As of 2013, the Lambda-CDM model is consistent with a series of increasingly rigorous cosmological observations, including the Planck spacecraft and the Supernova Legacy Survey. First results from the SNLS reveal that the average behavior (i.e., equation of state) of dark energy behaves like Einstein's cosmological constant to a precision of 10%. Recent results from the Hubble Space Telescope Higher-Z Team indicate that dark energy has been present for at least 9 billion years and during the period preceding cosmic acceleration.

Nature

The nature of dark energy is more hypothetical than that of dark matter, and many things about it remain in the realm of speculation.
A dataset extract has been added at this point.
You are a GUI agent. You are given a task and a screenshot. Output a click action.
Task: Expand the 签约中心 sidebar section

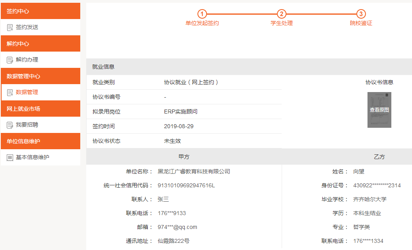(x=40, y=11)
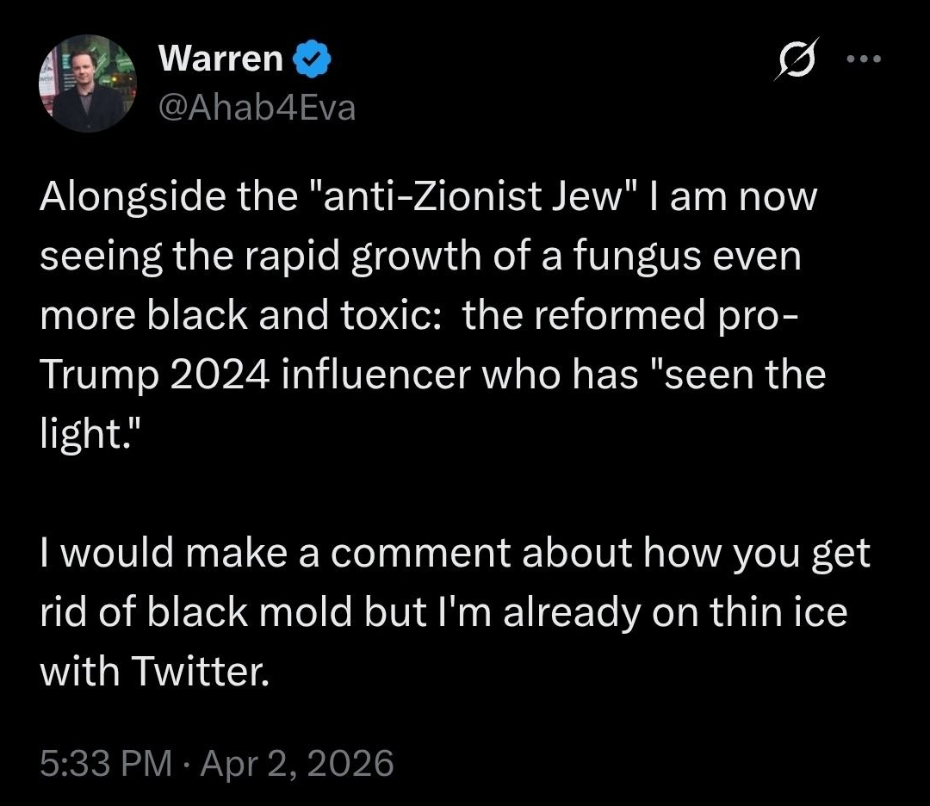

Dark energy is thought to be very homogeneous and not very dense, and is not known to interact through any of the fundamental forces other than gravity. Since it is quite rarefied and un-massive—roughly 10⁻²⁷ kg/m³—it is unlikely to be detectable in laboratory experiments. The reason dark energy can have such a profound effect on the universe, making up 68% of universal density in spite of being so dilute, is that it uniformly fills otherwise empty space.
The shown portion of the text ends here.